Étonné de le revoir, alors qu’il l’avait quitté quelques minutes auparavant, Berthelin s’arrêta.

– Vous, monsieur ?… Qu’est-ce donc ?… Vous paraissez tout ému…

Et tout à coup, comprenant :

– Ah ! vous voulez savoir… l’homme de tout à l’heure, n’est-ce pas ?

– Oui.

– Sur de faux renseignements, cet homme venait traiter avec moi la vente du Clos des Noyers. Je lui ai répondu que le Clos n’était pas à vendre. Il s’est confondu en excuses. Alors, il m’a interrogé, sous prétexte qu’il désirerait vivement s’établir dans notre pays, et m’a demandé si je connaissais une propriété à vendre… Je lui ai donné quelques indications, et il m’a quitté en me laissant son adresse…

– Son nom, son nom ?…

Berthelin montra au comte une carte, qui portait le nom de Moëb.

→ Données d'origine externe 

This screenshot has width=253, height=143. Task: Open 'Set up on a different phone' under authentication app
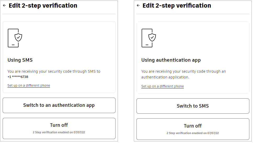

Ce nom ne lui disait, ne lui rappelait rien. Mais sa défiance était éveillée, des soupçons étaient nés dans son esprit.

Tout de suite, il résolut d’aller à Paris et de se livrer à une enquête sur le compte du banquier. Auparavant, toutefois, il voulait savoir à quoi s’en tenir sur le voyage de cet homme en Touraine. Moëb ne devait pas être loin encore. Hubert hâta le pas.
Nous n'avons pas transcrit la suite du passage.